Overexpression of human epidermal growth factor receptor 2 (HER2/ERBB2) is identified as a prognostic marker in metastatic breast cancer and a predictor to determine the effects of ERBB2-targeted drugs. Accurate ERBB2 testing is essential in determining the optimal treatment for metastatic breast cancer patients. Brightfield dual in situ hybridization (DISH) was recently authorized by the United States Food and Drug Administration for the assessment of ERRB2 overexpression, which however is a challenging task due to a variety of reasons. Firstly, the presence of touching clustered and overlapping cells render it difficult for segmentation of individual HER2 related cells, which must contain both ERBB2 and CEN17 signals. Secondly, the fuzzy cell boundaries make the localization of each HER2 related cell challenging. Thirdly, variation in the appearance of HER2 related cells is large. Fourthly, as manual annotations are usually made on targets with high confidence, causing sparsely labeled data with some unlabeled HER2 related cells defined as background, this will seriously confuse fully supervised AI learning and cause poor model outcomes. To deal with all issues mentioned above, we propose a two-stage weakly supervised deep learning framework for accurate and robust assessment of ERBB2 overexpression. The effectiveness and robustness of the proposed deep learning framework is evaluated on two DISH datasets acquired at two different magnifications. The experimental results demonstrate that the proposed deep learning framework achieves an accuracy of 96.78 ± 1.25, precision of 97.77 ± 3.09, recall of 84.86 ± 5.83 and Dice Index of 90.77 ± 4.1 and an accuracy of 96.43 ± 2.67, precision of 97.82 ± 3.99, recall of 87.14 ± 10.17 and Dice Index of 91.87 ± 6.51 for segmentation of ERBB2 overexpression on the two experimental datasets, respectively. Furthermore, the proposed deep learning framework outperforms 15 state-of-the-art benchmarked methods by a significant margin (P<0.05) with respect to IoU on both datasets.

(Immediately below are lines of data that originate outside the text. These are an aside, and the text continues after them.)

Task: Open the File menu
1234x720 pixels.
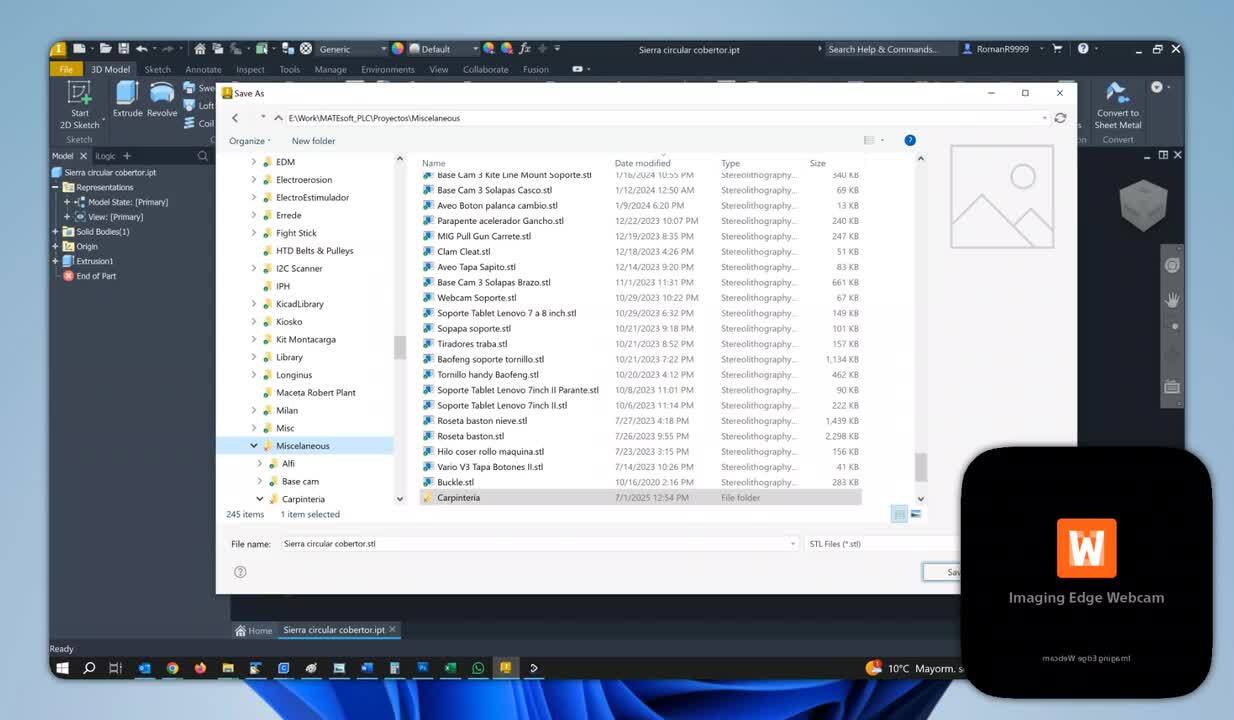Action: click(66, 69)
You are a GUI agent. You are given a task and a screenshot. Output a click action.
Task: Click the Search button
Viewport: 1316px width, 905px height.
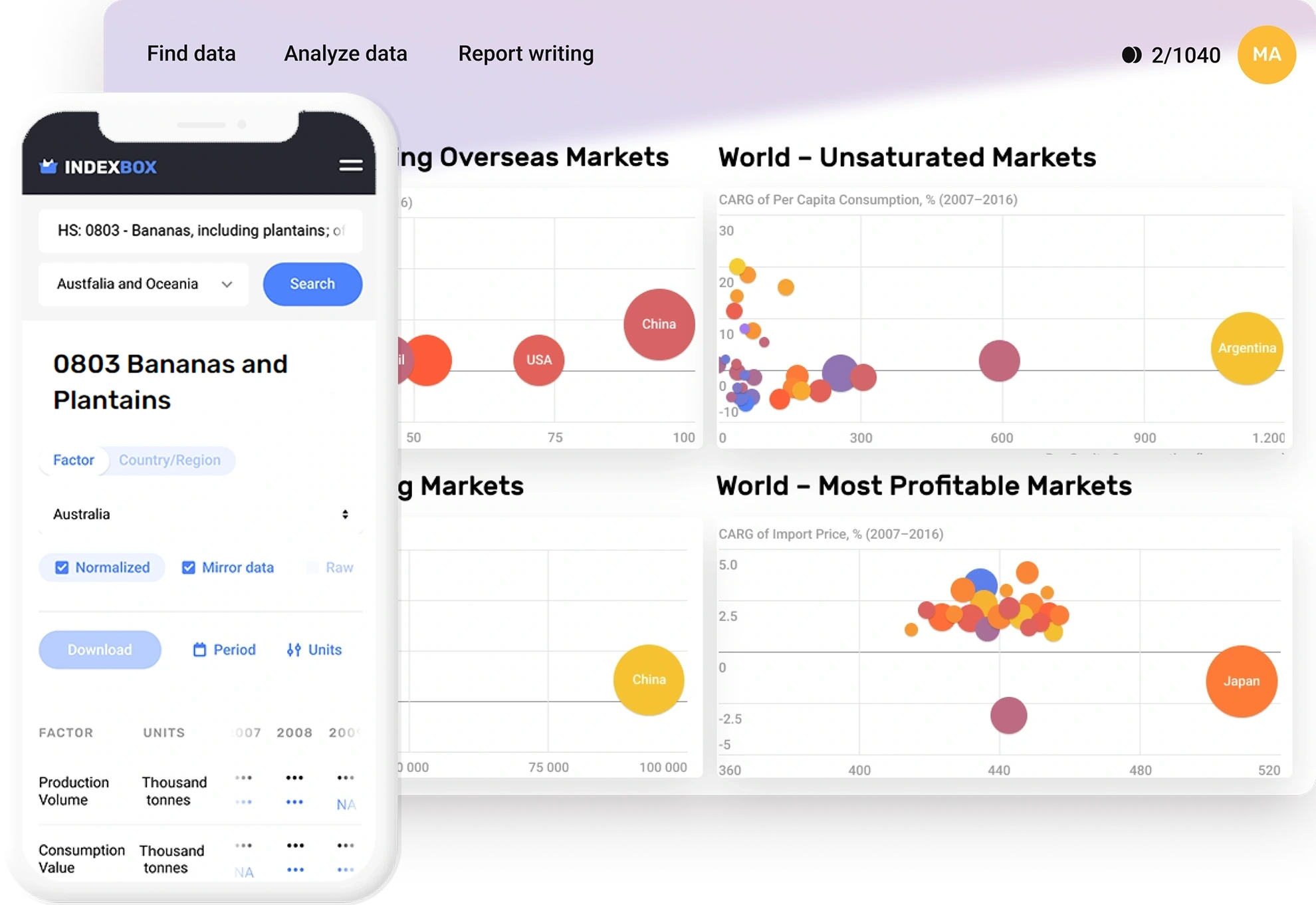pos(312,283)
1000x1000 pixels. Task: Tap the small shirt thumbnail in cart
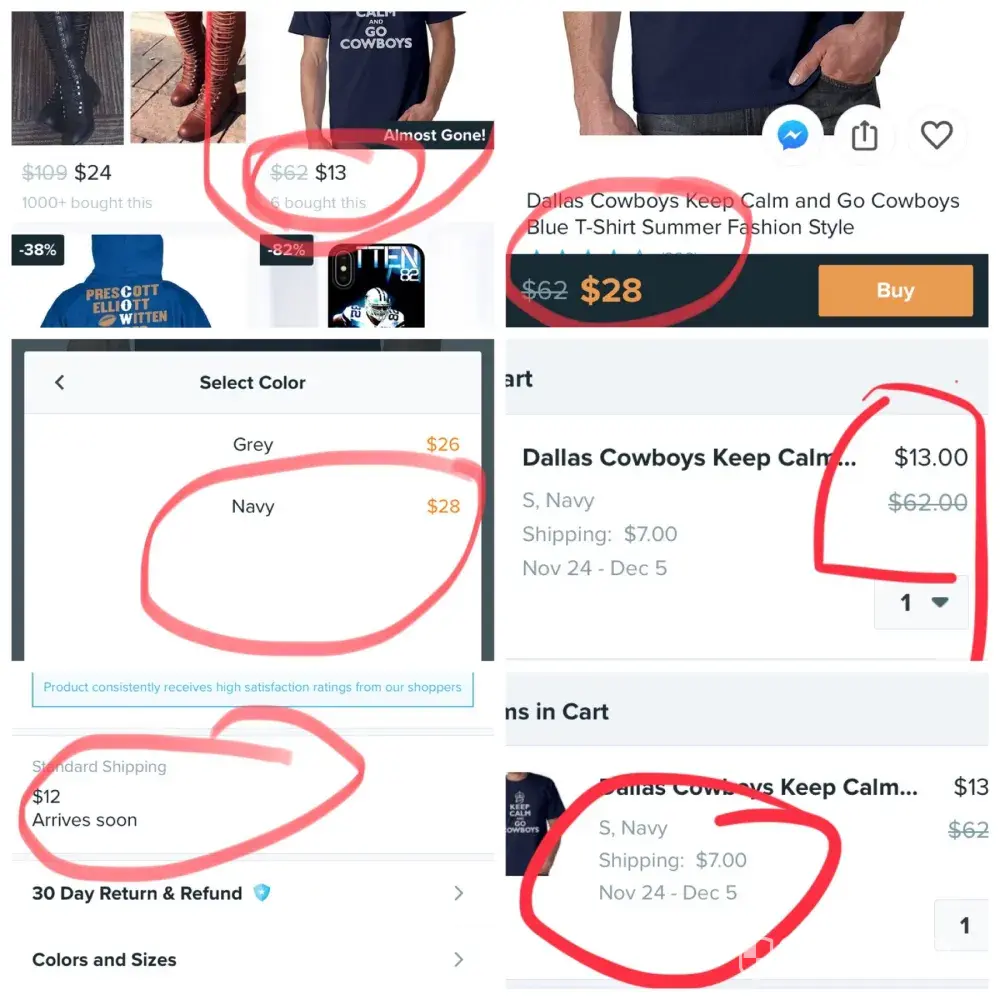pyautogui.click(x=534, y=823)
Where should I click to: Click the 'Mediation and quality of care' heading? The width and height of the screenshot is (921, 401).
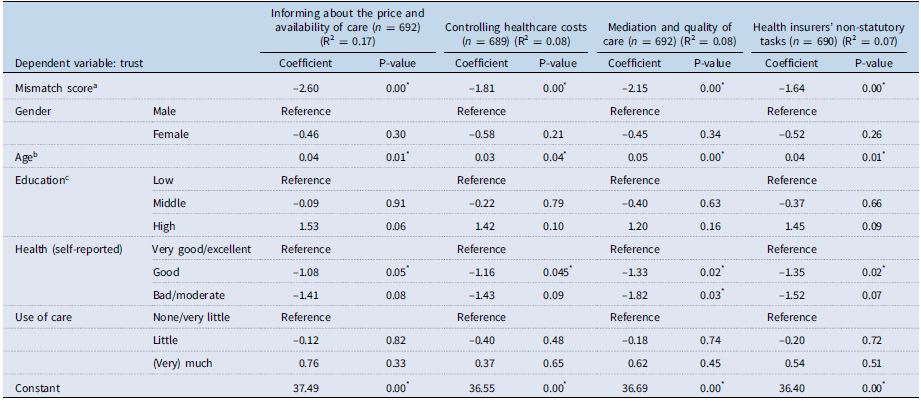[675, 34]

人表皮生长因子受体 2(HER2/ERBB2)的过表达被确定为转移性乳腺癌的预后标志物,也是预测 ERBB2 靶向药物疗效的指标。准确的 ERBB2 检测对于确定转移性乳腺癌患者的最佳治疗方案至关重要。荧光原位杂交(FISH)技术最近被美国食品和药物管理局授权用于评估 ERRB2 过表达,然而,由于各种原因,这是一项具有挑战性的任务。首先,由于存在聚集和重叠的细胞,使得分割单个 HER2 相关细胞变得困难,这些细胞必须同时包含 ERBB2 和 CEN17 信号。其次,由于细胞边界模糊,使得定位每个 HER2 相关细胞变得具有挑战性。第三,HER2 相关细胞的外观变化很大。第四,由于手动注释通常是在高置信度的目标上进行的,这会导致标记数据稀疏,一些未标记的 HER2 相关细胞被定义为背景,这将严重干扰完全监督的 AI 学习,并导致模型结果不佳。为了解决上述所有问题,我们提出了一种两阶段的弱监督深度学习框架,用于准确和稳健地评估 ERBB2 过表达。在两个不同放大倍数采集的两个 DISH 数据集上评估了所提出的深度学习框架的有效性和鲁棒性。实验结果表明,所提出的深度学习框架在两个实验数据集上分别实现了 96.78 ± 1.25 的准确率、97.77 ± 3.09 的精确率、84.86 ± 5.83 的召回率和 90.77 ± 4.1 的 Dice 指数,以及 96.43 ± 2.67 的准确率、97.82 ± 3.99 的精确率、87.14 ± 10.17 的召回率和 91.87 ± 6.51 的 Dice 指数,用于分割 ERBB2 过表达。此外,所提出的深度学习框架在两个数据集上的 IoU 方面均显著优于 15 种最先进的基准方法(P<0.05)。